FIG. 1 is a schematic view showing the structure of a conventional gas powered boiler.
In a heat exchanging apparatus 1, heat energy generated by a burner 20 is transferred to a heat exchanger 10 including a first heat exchanging pipe 11a so as to heat water in the heat exchanger 10. The hot calefactory water is forcibly supplied to locations which require heating by a circulation pump (not shown), so as to transfer heat energy. At this time, a blower 30 is installed at a lower portion of the burner 20 in order to effectively transfer heat energy to the heat exchanger 10. Meanwhile, exhaust gas is discharged outside through a smoke tube 40.
The calefactory water circulated by the circulation pump transfers its heat to the locations which require heating, and then returns to the relatively cold water so as to be introduced through the inlet into the heat exchanger 1. This process is repeated, so that the calefactory water is continuously circulated.
In the gas powered boiler having the above mentioned structure, since water in a pipe for heating water rises in temperature and there occurs no temperature difference between external air and the heating water during the operation of the boiler, there occurs no condensate water at the inlet pipe 50 for the heat exchanger which is installed at an inlet port through which the heating water is introduced into the heat exchanging apparatus 1.
In the boiler having the above mentioned structure, when much time passes in the state that the operation of the boiler stops, all of pipes in the boiler, the heat exchanger, pipes connected from the boiler to rooms respectively, and pipes arranged in the rooms are fully filled with cool water of which temperature has dropped. Further, the temperature of water in the pipes for heating becomes lowered to level identical with temperature of air around the boiler.
When the boiler operates in a state that the temperature of the water in the heating pipe is low, there occurs temperature difference between the cool water in the heating pipe and the air heated by the combustion of the burner.
Such a temperature difference seriously occurs in winter when a temperature of water in heating pipes is very low. Moisture, which is contained in the atmosphere, is condensed on a peripheral surface of pipes of the heat exchanger, so as to be condensate water.

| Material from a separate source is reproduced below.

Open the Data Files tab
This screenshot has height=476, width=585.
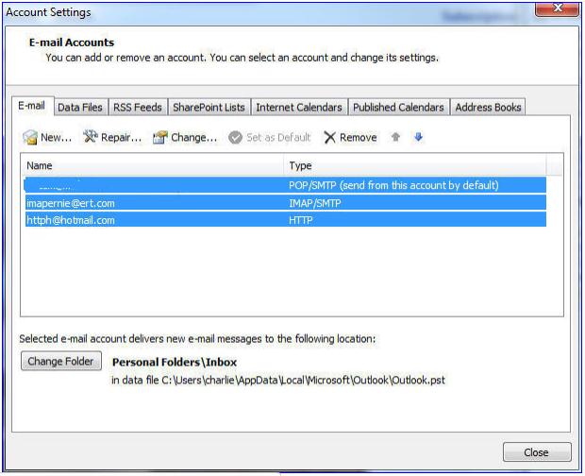[x=80, y=108]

Since high temperature heat is directly transferred from the burner 20 to the heat exchanger 10 which includes a plurality of heat exchanging pipes installed therein, no water condenses on the heat exchanger. However, moisture contained in the atmosphere condenses on the peripheral surface of the inlet pipe 50 arranged at the inlet port of the heat exchanger through which the calefactory water is introduced, and the first heat exchanging pipe 11a because of the temperature difference between the cold water in the pipes and the external air. Such condensate water accelerates the corrosion of various parts, made of metal material, of the boiler.